- PROVIDED PASSAGE:
┌──

In Bülow's writings there is evident a distinct contrast between the spirit
of his strategical and that of his tactical ideas. As a strategist (he
claimed to be the first of strategists) he reduces to mathematical rules
the practice of the great generals of the 18th century, ignoring
"friction," and manoeuvring his armies _in vacuo_. At the same time he
professes that his system provides working rules for the armies of his own
day, which in point of fact were "armed nations," infinitely more affected
by "friction" than the small dynastic and professional armies of the
preceding age. Bülow may therefore be considered as anything but a reformer
in the domain of strategy. With more justice he has been styled the "father
of modern tactics." He was the first to recognize that the conditions of
swift and decisive war brought about by the French Revolution involved
wholly new tactics, and much of his teaching had a profound influence on
European warfare of the 19th century. His early training had shown him
merely the pedantic _minutiae_ of Frederick's methods, and, in the absence
of any troops capable of illustrating the real linear tactics, he became an
enthusiastic supporter of the methods, which (more of necessity than from
judgment) the French revolutionary generals had adopted, of fighting in
small columns covered by skirmishers. Battles, he maintained, were won by
skirmishers. "We must organize disorder," he said; indeed, every argument
of writers of the modern "extended order" school is to be found _mutatis
mutandis_ in Bülow, whose system acquired great prominence in view of the
mechanical improvements in armament. But his tactics, like his strategy,
were vitiated by the absence of "friction," and their dependence on the
realization of an unattainable standard of bravery.
See von Voss, _H. von Bülow_ (Köln, 1806); P. von Bülow, _Familienbuch der
v. Bülow_ (Berlin, 1859); Ed. von Bülow, _Aus dem Leben Dietrichs v.
Bülow_, also _Vermischte Schriften aus dem Nachlass von Behrenhorst_
(1845); Ed. von Bülow and von Rüstow, _Militärische und vermischte
Schriften von Heinrich Dietrich v. Bülow_ (Leipzig, 1853); Memoirs by
Freiherr v. Meerheimb in _Allgemeine deutsche [v.04 p.0795] Biographie_,
vol. 3 (Leipzig, 1876), and "Behrenhorst und Bülow" (_Historische
Zeitschrift_, 1861, vi.); Max Jähns, _Geschichte der Kriegswissenschaften_,
vol. iii. pp. 2133-2145 (Munich, 1891); General von Cämmerer (transl. von
Donat), _Development of Strategical Science_ (London, 1905), ch. i.

└──

- Records excerpted from a collection:
┌──

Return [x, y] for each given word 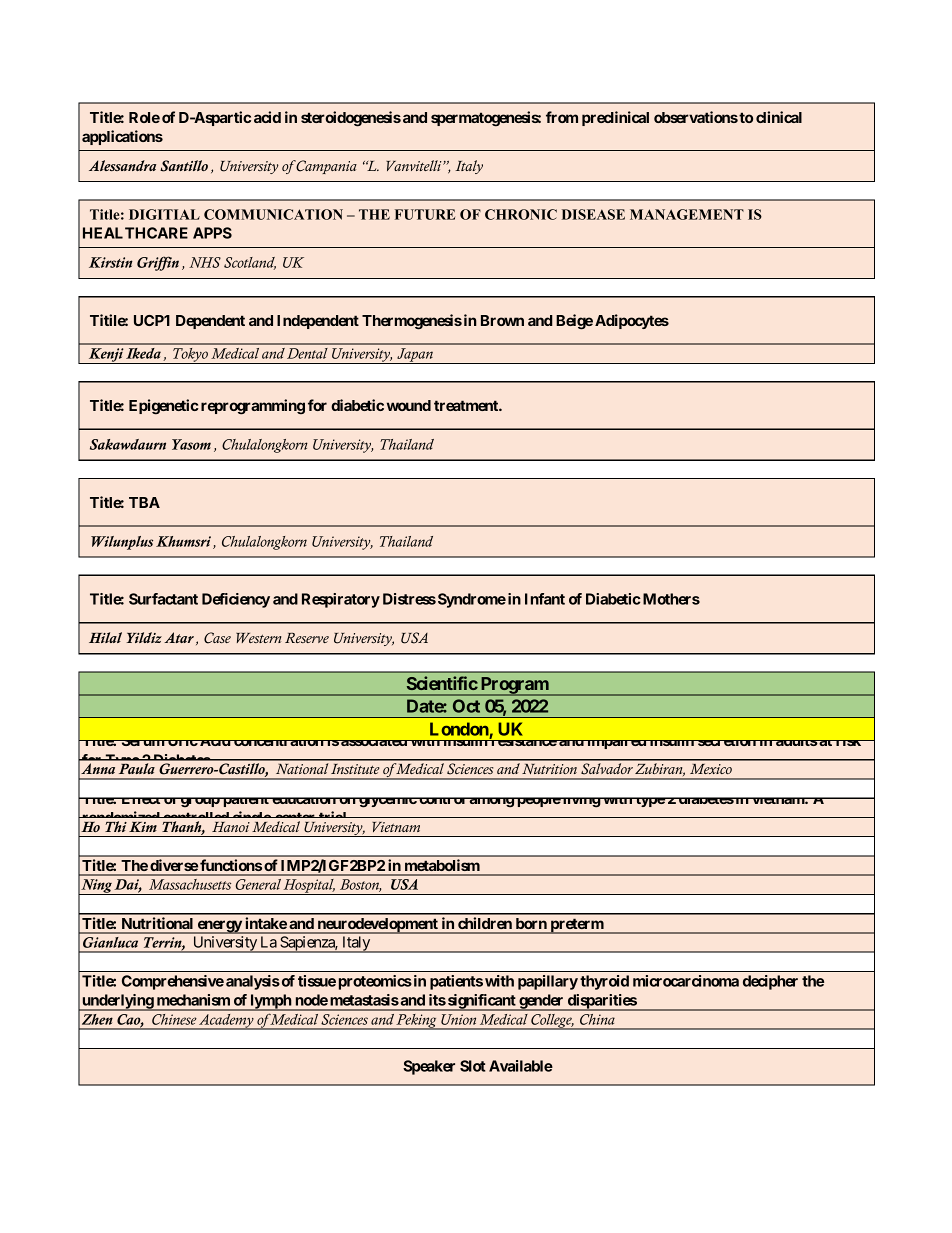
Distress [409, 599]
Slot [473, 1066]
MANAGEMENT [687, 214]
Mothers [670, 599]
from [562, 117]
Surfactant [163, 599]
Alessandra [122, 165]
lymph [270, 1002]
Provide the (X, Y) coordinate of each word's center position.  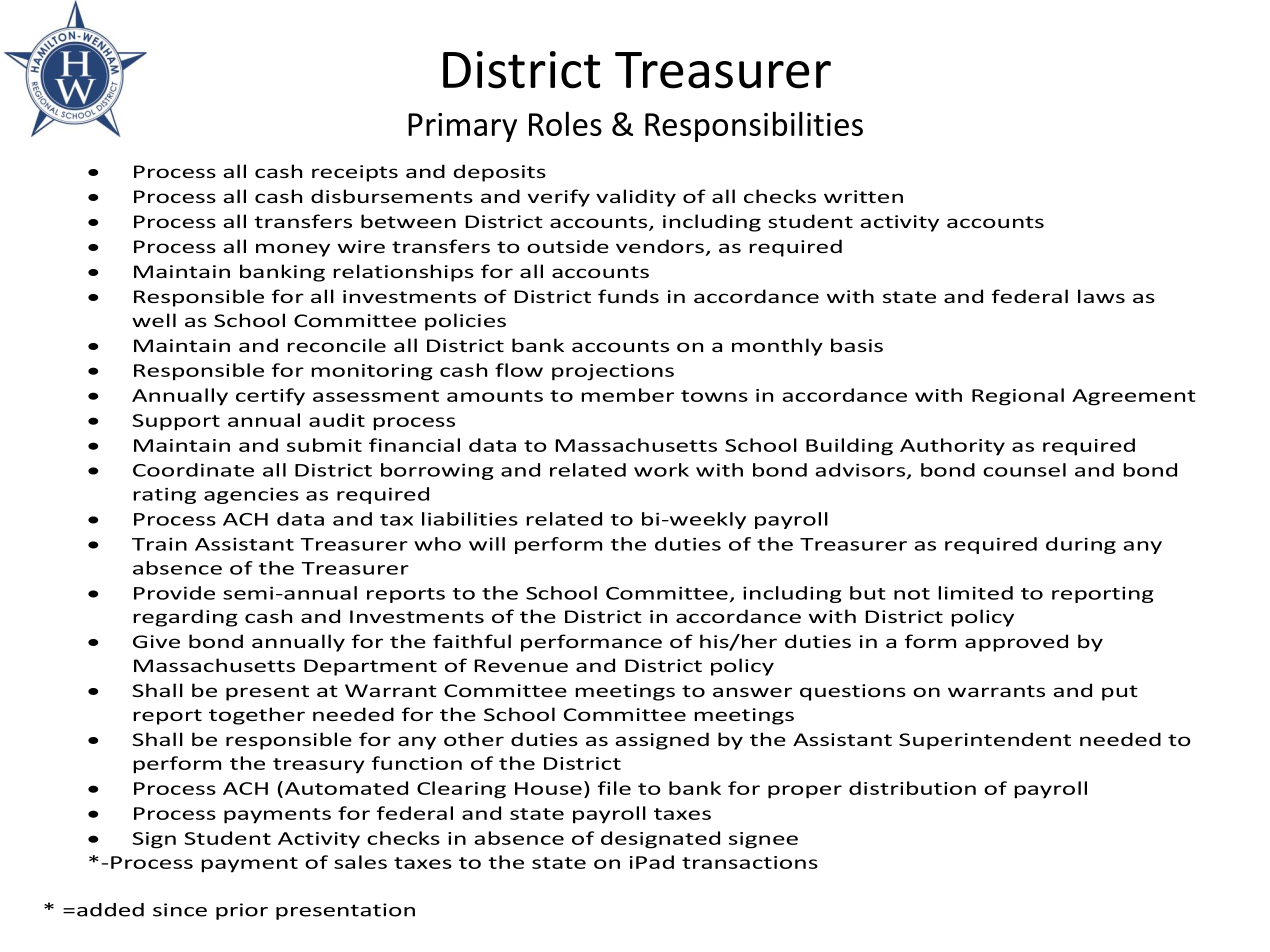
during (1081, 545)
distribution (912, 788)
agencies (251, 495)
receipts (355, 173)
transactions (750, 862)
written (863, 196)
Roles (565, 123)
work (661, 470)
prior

└──

- TASK REQUIREMENTS:
- a) Reproduce the part of the passage on Bülow's military ideas from "Bülow_, also _Vermischte" up to and including "1905), ch. i.".
- b) In the passage on Bülow's military ideas, what title has Bülow been styled with more justice?

- SOLUTIONS BELOW:
- a)
Bülow_, also _Vermischte Schriften aus dem Nachlass von Behrenhorst_
(1845); Ed. von Bülow and von Rüstow, _Militärische und vermischte
Schriften von Heinrich Dietrich v. Bülow_ (Leipzig, 1853); Memoirs by
Freiherr v. Meerheimb in _Allgemeine deutsche [v.04 p.0795] Biographie_,
vol. 3 (Leipzig, 1876), and "Behrenhorst und Bülow" (_Historische
Zeitschrift_, 1861, vi.); Max Jähns, _Geschichte der Kriegswissenschaften_,
vol. iii. pp. 2133-2145 (Munich, 1891); General von Cämmerer (transl. von
Donat), _Development of Strategical Science_ (London, 1905), ch. i.

- b) He has been styled the "father of modern tactics."